TASK OBJECTIVE
According to the court order below, on what date was Defendants' Motion to Dismiss for Improper Venue ruled on, and what was the ruling?

READING TEXT
Defendants cite two other cases supposedly supporting their position. However, much like Sharp, these cases also involved a forum selection clause contained in an ERISA document concerning claims arising out of that document, thus, these cases do not support defendants' position. See Rogal v. Skilstaf, Inc., 446 F. Supp.2d 334, 335, 337-38 (E.D. Pa. 2006) (holding forum selection clause in ERISA documents required transfer of venue in ERISA action); Schoemann ex rel. Schoemann v. Excellus Health Plan, Inc., 447 F. Supp.2d 1000, 1006-07 (D. Minn. 2006) (holding forum selection clause in ERISA plan document required transfer of case from Minnesota to New York when the case arose out of and related to the ERISA plan).
The court recognizes the presumptive validity of forum selection clauses when applied to particular contract and certain non-contract actions. See Sharp, 2010 WL 4291644, at *1 ("Where claims are intertwined with the underlying obligations in the contract which contains the forum selection clause, the clause may apply even to tort claims."); see also Carnival Cruise Lines, Inc. v. Shute, 499 U.S. 585, 596-97 (1991). Nevertheless, that presumption exists only to the extent the claims arise, at least in part, out of the document containing the forum selection clause. See Sharp, 2010 WL 4291644, at *1-2; see also Your Town Yellow Pages, L.L.C. v. Liberty Press, L.L.C., No. 3:09-CV-0605-D, 2009 WL 3645094, at *5 (N.D. Tex. Nov. 2, 2009) (holding forum selection clause contained in Credit Agreement inapplicable because the claims, trademark infringement and unfair competition, among others, did not arise under the agreement). Because these claims do not arise out of the Employment Agreement containing the forum selection clause, the clause is inapplicable and the court need not address plaintiffs' other arguments contesting the applicability of the clause.
IT IS ACCORDINGLY ORDERED this 25th day of May 2011, that Defendants' Motion to Dismiss for Improper Venue (Dkt. No. 7) is denied.

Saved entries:
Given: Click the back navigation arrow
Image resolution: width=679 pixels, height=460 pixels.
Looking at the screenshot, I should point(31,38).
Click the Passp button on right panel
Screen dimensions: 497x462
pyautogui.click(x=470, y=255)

SOLUTION BELOW
On May 25, 2011, the motion was denied.